↓↓↓

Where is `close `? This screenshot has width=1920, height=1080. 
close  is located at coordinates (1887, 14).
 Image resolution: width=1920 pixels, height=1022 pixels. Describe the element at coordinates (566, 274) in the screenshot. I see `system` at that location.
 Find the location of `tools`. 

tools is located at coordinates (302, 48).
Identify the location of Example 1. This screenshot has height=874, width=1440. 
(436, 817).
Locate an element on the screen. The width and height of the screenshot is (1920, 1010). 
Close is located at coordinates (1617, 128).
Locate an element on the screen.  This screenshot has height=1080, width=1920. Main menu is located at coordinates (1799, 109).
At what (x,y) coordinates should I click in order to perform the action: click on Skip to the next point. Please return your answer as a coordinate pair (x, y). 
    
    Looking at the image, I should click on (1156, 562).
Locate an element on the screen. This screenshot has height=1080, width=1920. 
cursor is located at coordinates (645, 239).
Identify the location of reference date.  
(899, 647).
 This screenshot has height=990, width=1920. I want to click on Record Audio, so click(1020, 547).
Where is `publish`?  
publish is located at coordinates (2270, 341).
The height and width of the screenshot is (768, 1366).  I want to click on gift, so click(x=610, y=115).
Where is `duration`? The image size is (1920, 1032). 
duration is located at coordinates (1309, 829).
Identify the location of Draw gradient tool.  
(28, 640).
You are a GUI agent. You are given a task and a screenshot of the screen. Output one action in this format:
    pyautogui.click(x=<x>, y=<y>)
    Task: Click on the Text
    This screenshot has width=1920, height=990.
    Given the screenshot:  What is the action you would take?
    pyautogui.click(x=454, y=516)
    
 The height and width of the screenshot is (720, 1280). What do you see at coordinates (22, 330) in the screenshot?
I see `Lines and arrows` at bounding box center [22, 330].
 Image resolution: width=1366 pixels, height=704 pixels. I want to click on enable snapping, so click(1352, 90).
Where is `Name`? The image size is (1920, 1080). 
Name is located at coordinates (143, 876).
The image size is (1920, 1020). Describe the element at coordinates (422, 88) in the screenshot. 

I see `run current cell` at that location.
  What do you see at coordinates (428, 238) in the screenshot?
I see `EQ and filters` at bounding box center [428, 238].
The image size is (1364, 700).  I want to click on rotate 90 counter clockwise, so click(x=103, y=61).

↑↑↑

- **Your task**:
Repeat the part of the listing that opens with the line containing "Locate an element on the screen. The" and closes with the line containing "coordinates (1799, 109).", both of those lines included.

- **Solution to this task**:
Locate an element on the screen. The width and height of the screenshot is (1920, 1010). 
Close is located at coordinates (1617, 128).
Locate an element on the screen.  This screenshot has height=1080, width=1920. Main menu is located at coordinates (1799, 109).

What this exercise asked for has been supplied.